The easiest way to prevent this is to assign Masscan with a different IP address:

$ sudo bin/masscan 10.0.0.0/8 -p80 --banners --source-ip 192.168.1.100

With WIFI, this is not possible. In such cases, it is better to add a firewall on the port Masscan uses. In Linux, it would look something like:

$ iptables -A INPUT -p tcp --dport 60000 -j DROP

$ sudo bin/masscan 10.0.0.0/8 -p80 --banners --source-port 60000

On MacOS and BSD:

$ sudo ipfw add 1 deny tcp from any to any 60000 in

$ sudo bin/masscan 10.0.0.8/8 -p80 --banners --source-port 60000

Since Windows does not respond with RST packets, neither of the techniques mentioned above are required. However, it is still recommended that a separate IP address is assigned to Masscan.

PF_RING

On an average Windows machine, or through any VM, Masscan can spit out 300,000 packets/second. On a Linux (no virtualization) it can do 1.6 million packets/seconds. Though this is enough to melt most networks, due to the randomization property of Masscan, it will melt only our network.

To get beyond 2 million packets/second, Intel's 10-gbps Ethernet adapter and a driver known as 'PF_RING DNA' is required. The driver can be downloaded from http://www.ntop.org/products/packet-capture/pf_ring/.

Note: Masscan does not need to be re-built when using this at a later stage, nor you need to build their version of 'libpcap.so.'

Scanning the internet

There's a big difference between scanning an internal network and the internet. However, Masscan was created with keeping that in mind:

$ sudo bin/masscan 0.0.0.0/0 -p0-65535

Scanning the internet can be a really bad idea as a lot of it does not respond well to being scanned. Some sites may also add you to their ban list. To exclude such site, you can use the following command:

$ sudo bin/masscan 0.0.0.0/0 -p0-65535 --excludedfile exclude.txt

You can use any of the formats mentioned above to save the result.
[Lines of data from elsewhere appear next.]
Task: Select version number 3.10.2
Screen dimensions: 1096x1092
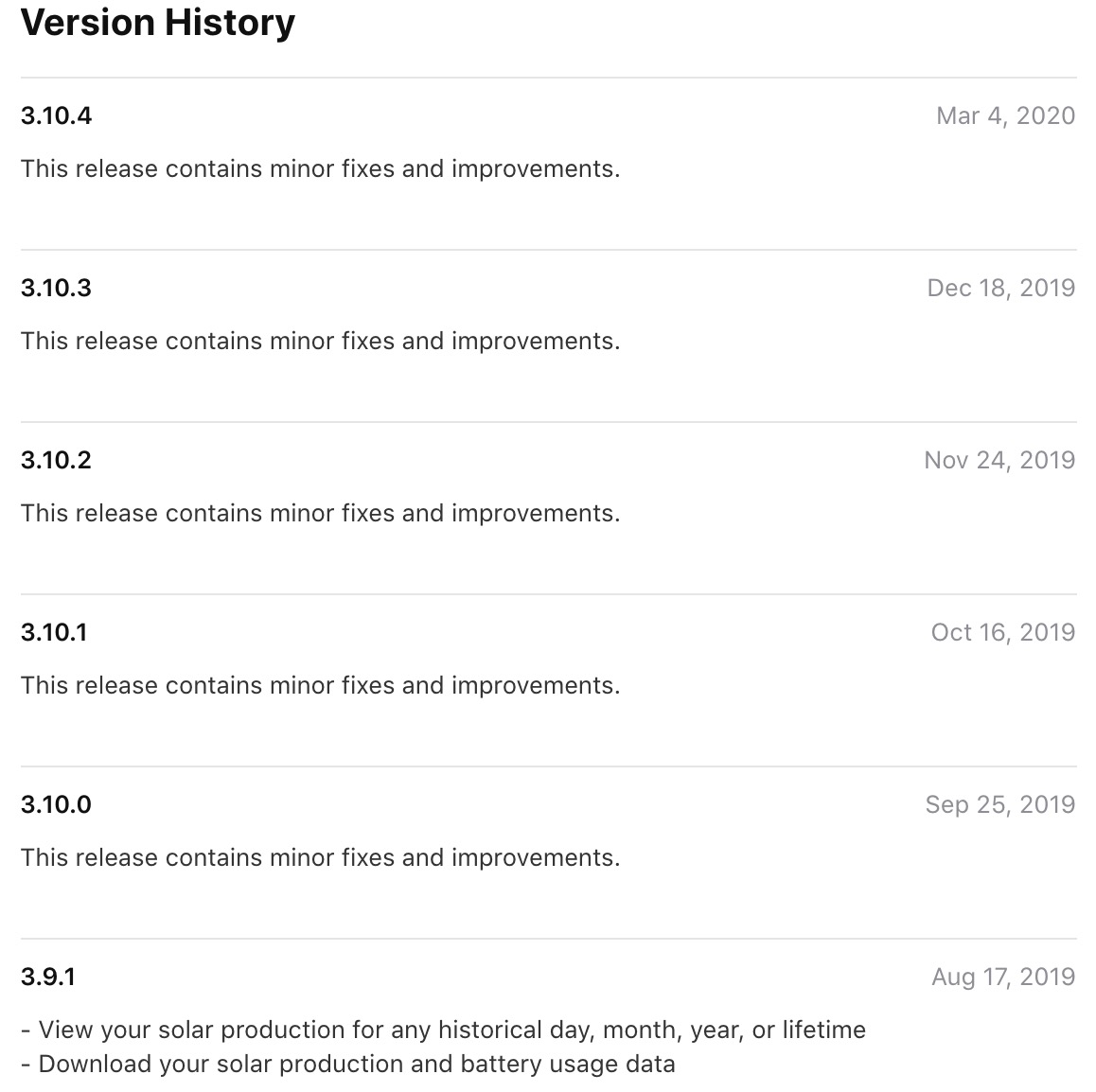Action: pos(57,460)
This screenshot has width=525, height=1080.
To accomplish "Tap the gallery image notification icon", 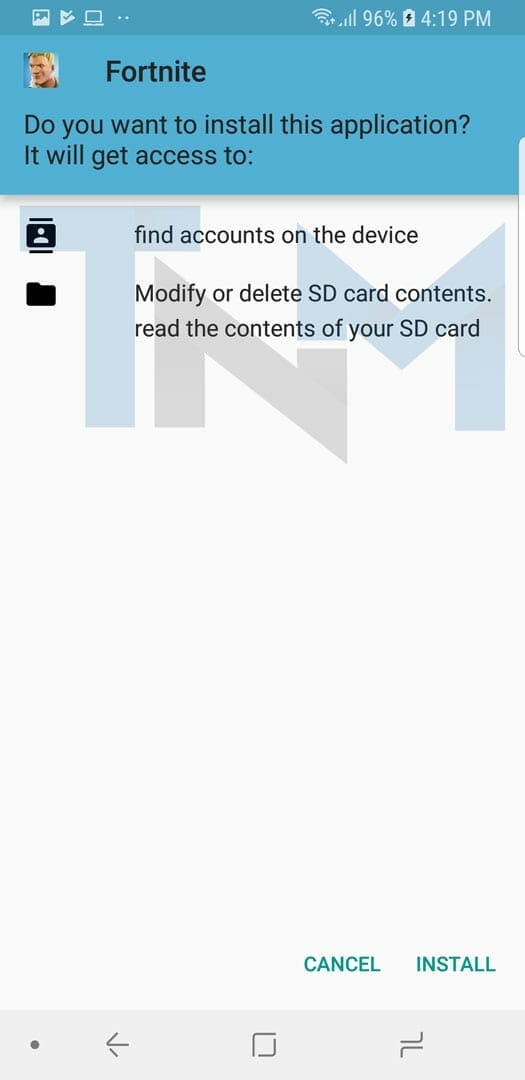I will pyautogui.click(x=41, y=18).
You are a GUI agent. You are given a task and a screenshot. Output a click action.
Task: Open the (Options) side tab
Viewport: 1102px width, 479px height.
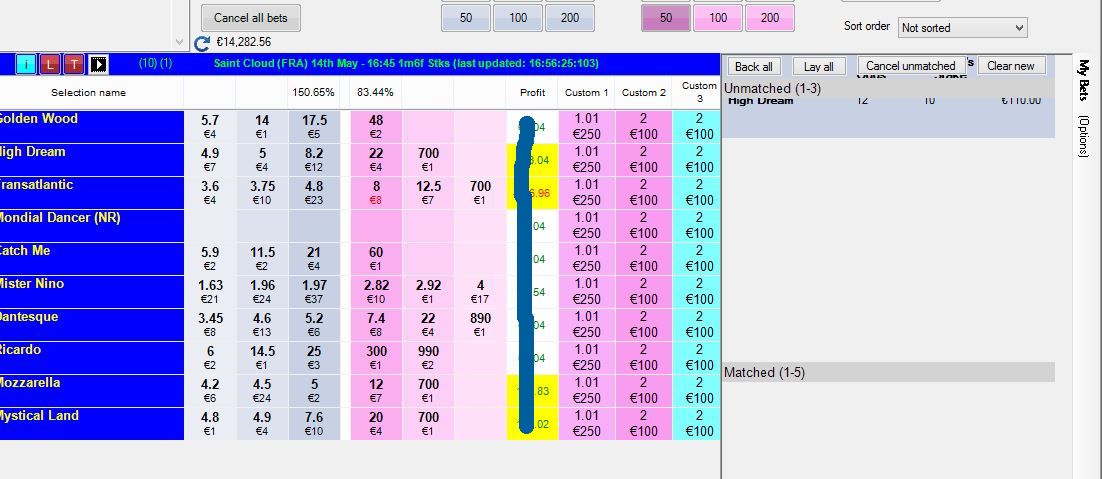point(1084,136)
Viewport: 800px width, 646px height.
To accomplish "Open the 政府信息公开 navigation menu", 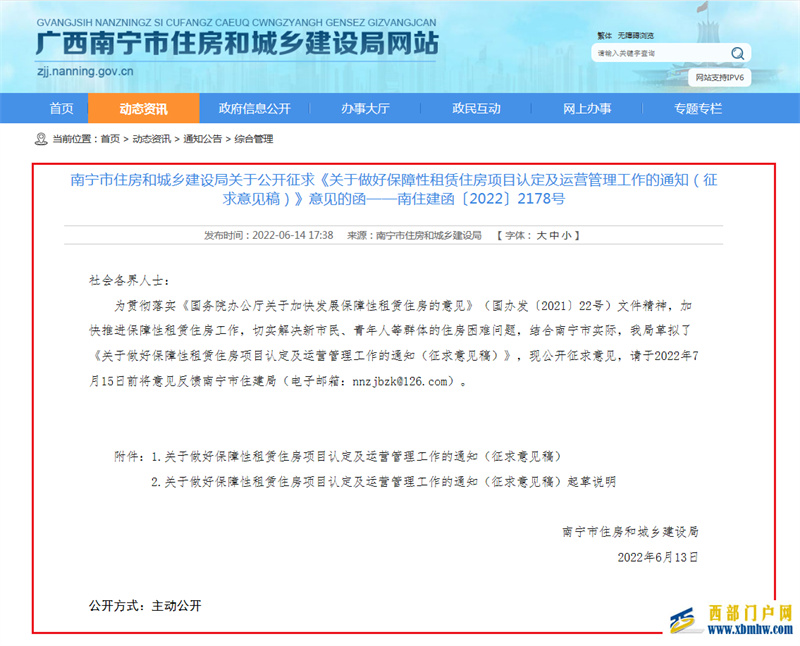I will click(255, 108).
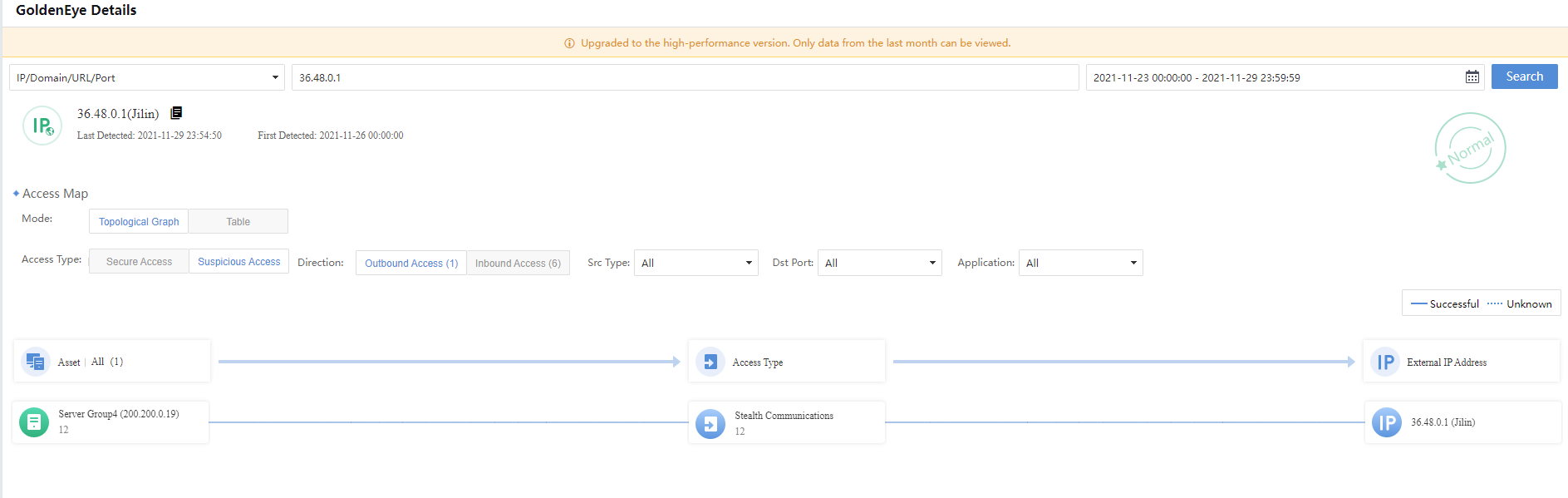The width and height of the screenshot is (1568, 498).
Task: Click the External IP Address header icon
Action: coord(1385,362)
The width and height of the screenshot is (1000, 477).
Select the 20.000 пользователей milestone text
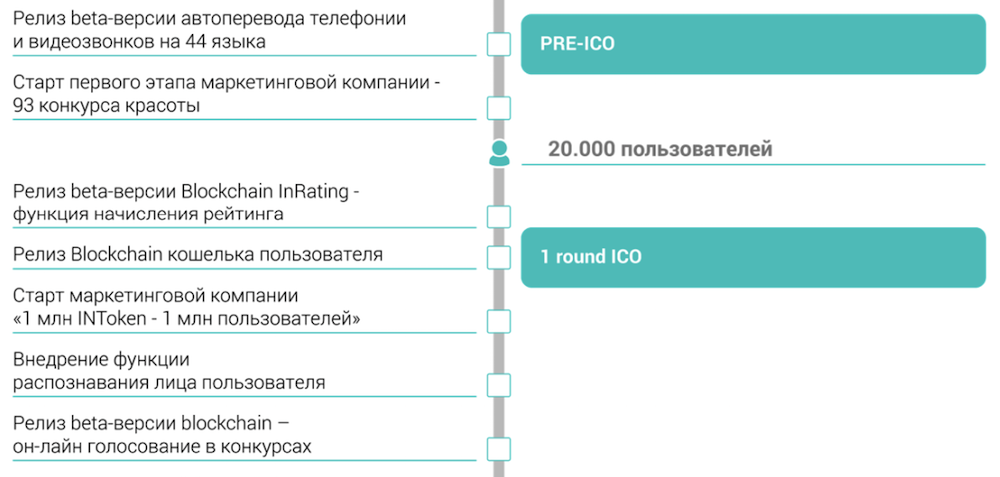[x=660, y=149]
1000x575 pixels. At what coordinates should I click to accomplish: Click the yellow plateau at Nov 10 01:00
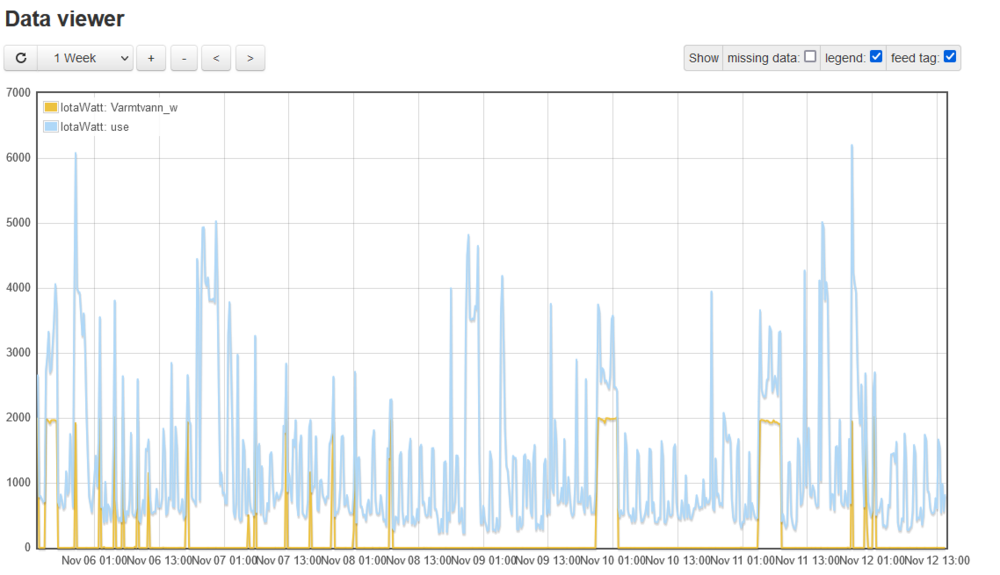pyautogui.click(x=607, y=419)
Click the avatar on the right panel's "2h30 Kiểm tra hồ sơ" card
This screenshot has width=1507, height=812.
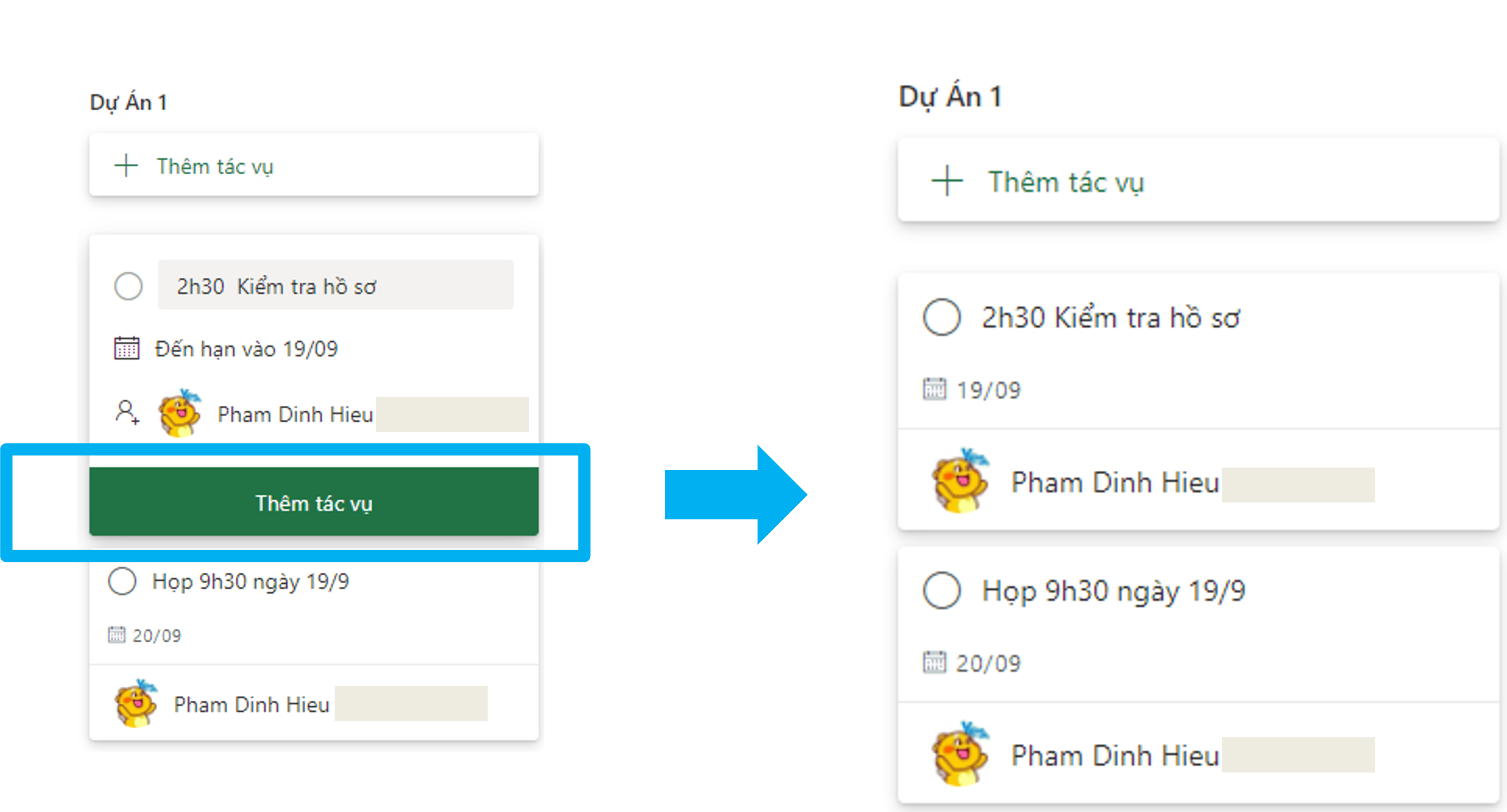[x=959, y=481]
Masscan also gives us the ability save a configuration file and use it again and again for repeated scans. You can create a file as:

# Test Scan

rate = 100000.00

output-format = xml

output-status = all

output-filename = scan.xml

ports = 0-65535

range = 0.0.0.0-255.255.255.255

excludefile = exclude.txt

To use this configuration, you can use the following command:

$ sudo bin/masscan -c testscan.conf

Comparing with Nmap

The major difference between Masscan and Nmap is:

• You need always to specify ports
• The target hosts should always be IP addresses or simple ranges. They cannot be DNS names, nor the subnet ranges Nmap takes such as 10.0.0-255.0-255

It does, however, has the following features permanently enabled:

• --send-eth: Sends using raw libpcap
• -n: No DNS resolution happens
• -Pn: Doesn't ping hosts first, which is fundamental to the async operation
• -sS: Does SYN scan only
• --randomize-hosts: Scans complete randomly

To get an additional list of Nmap compatible settings, the following command can be used:

$ sudo bin/masscan --nmap

Masscan web-UI

Offensive Security released a Web-UI for Masscan sometime back. It can be found at https://github.com/offensive-security/masscan-web-ui

The installation and usage instructions are pretty straight forward and can be found at the link mentioned above.

What should you learn next?

From SOC Analyst to Secure Coder to Security Manager — our team of experts has 12 free training plans to help you hit your goals. Get your free copy now.

Get Your Plan

Conclusion

Without a doubt, it is faster than many of the port scanners that is out there. A downside is that its performance varies depending on the operating system it is being used on, Linux, being the one which gives the best performance.